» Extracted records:
============================================================

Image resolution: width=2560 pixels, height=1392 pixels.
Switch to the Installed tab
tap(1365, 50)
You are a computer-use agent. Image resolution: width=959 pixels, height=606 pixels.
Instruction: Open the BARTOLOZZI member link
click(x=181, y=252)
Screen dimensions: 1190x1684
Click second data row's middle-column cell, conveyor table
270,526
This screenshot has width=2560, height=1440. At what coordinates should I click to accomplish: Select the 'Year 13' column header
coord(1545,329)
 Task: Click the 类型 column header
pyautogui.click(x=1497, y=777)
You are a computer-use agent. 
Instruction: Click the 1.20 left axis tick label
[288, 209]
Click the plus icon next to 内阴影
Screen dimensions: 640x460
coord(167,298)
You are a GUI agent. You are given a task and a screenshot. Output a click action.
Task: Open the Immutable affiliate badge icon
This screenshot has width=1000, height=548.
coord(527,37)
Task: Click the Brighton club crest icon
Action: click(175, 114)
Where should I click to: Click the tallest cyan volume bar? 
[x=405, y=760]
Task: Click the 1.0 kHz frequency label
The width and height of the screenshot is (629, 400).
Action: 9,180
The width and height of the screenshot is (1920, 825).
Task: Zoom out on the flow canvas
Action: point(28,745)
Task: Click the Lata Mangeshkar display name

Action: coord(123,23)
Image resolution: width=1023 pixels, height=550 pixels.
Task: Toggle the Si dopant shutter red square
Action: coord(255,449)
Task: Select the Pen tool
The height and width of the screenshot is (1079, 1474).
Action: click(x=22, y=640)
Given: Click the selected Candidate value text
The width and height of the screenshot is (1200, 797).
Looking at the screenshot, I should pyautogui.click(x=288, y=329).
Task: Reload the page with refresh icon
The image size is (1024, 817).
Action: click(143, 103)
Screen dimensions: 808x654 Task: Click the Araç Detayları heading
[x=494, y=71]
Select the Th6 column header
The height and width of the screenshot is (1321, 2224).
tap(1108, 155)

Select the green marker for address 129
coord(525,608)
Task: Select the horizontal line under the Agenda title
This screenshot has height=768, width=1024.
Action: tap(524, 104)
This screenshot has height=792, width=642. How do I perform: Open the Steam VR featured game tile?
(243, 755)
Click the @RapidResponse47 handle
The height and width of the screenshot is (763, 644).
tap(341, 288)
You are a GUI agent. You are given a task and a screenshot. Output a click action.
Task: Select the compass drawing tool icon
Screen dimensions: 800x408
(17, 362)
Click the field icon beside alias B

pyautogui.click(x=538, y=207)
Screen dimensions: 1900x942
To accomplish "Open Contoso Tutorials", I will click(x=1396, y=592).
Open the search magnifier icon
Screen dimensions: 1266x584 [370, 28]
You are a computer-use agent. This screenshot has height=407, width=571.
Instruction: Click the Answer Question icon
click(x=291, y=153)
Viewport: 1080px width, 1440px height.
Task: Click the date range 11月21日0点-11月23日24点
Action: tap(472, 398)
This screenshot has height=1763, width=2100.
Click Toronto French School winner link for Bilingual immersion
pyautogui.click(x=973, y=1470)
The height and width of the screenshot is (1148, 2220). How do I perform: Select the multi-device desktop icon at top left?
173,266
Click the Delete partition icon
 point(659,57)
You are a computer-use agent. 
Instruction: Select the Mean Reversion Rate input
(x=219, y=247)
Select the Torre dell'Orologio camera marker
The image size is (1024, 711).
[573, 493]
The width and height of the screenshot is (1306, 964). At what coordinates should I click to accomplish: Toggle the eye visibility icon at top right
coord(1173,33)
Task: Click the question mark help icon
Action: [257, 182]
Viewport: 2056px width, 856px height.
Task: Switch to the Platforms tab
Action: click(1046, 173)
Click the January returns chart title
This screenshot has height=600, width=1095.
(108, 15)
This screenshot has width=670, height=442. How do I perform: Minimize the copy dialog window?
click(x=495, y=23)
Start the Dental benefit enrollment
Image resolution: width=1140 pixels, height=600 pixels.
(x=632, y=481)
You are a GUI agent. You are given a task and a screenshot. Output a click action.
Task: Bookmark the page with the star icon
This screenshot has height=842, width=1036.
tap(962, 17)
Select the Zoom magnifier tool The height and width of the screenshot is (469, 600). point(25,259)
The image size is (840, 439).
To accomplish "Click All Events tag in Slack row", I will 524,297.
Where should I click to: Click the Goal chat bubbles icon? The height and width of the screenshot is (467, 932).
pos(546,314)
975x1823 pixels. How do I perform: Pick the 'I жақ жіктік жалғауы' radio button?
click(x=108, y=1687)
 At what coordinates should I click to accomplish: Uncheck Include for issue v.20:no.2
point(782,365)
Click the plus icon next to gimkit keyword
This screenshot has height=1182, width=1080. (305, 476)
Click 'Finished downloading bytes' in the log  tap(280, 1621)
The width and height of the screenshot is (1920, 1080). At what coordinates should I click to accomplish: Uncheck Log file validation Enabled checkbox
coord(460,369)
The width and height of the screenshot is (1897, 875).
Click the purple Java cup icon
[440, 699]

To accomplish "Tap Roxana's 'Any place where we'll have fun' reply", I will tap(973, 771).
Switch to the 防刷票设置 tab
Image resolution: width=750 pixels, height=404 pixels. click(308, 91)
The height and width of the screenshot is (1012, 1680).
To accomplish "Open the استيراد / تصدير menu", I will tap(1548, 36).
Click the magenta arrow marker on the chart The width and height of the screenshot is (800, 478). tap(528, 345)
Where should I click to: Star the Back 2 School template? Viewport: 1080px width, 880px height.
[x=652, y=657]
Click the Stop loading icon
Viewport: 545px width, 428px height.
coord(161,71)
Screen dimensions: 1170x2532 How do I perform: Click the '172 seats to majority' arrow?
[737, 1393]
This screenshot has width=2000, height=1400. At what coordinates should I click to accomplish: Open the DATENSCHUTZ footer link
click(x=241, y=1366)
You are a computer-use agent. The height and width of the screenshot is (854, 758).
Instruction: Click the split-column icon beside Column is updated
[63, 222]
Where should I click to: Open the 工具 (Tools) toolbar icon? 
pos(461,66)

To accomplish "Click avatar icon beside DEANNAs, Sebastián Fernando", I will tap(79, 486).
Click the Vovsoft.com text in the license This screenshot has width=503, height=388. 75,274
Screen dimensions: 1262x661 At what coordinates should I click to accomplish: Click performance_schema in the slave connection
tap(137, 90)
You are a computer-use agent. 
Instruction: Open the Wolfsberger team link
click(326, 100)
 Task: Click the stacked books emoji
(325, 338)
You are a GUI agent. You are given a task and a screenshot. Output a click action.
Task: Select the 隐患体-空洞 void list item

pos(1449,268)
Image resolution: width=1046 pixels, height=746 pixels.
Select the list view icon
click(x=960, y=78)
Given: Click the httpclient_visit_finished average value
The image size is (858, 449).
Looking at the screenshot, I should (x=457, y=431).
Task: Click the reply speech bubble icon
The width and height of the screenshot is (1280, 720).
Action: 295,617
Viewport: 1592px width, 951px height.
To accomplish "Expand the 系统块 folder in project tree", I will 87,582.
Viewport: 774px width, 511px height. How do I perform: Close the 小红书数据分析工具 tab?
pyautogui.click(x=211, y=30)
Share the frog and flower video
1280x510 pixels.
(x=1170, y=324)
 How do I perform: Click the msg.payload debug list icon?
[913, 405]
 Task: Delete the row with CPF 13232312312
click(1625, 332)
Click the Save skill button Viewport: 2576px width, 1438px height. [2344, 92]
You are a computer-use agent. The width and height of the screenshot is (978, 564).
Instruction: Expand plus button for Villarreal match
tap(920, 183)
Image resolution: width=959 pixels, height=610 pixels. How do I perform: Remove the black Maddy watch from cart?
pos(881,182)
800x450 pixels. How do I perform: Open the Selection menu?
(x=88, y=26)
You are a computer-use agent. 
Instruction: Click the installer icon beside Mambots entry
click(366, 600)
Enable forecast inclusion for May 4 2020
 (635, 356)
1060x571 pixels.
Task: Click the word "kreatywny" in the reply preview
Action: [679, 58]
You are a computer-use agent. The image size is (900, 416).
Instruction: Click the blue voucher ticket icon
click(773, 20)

============================================================

» Written problem:
Can you return everything from the line containing "800x450 pixels. How" down to the end of the records, copied verbatim?

» Solution to this problem:
800x450 pixels. How do I perform: Open the Selection menu?
(x=88, y=26)
You are a computer-use agent. 
Instruction: Click the installer icon beside Mambots entry
click(366, 600)
Enable forecast inclusion for May 4 2020
 (635, 356)
1060x571 pixels.
Task: Click the word "kreatywny" in the reply preview
Action: [679, 58]
You are a computer-use agent. The image size is (900, 416).
Instruction: Click the blue voucher ticket icon
click(773, 20)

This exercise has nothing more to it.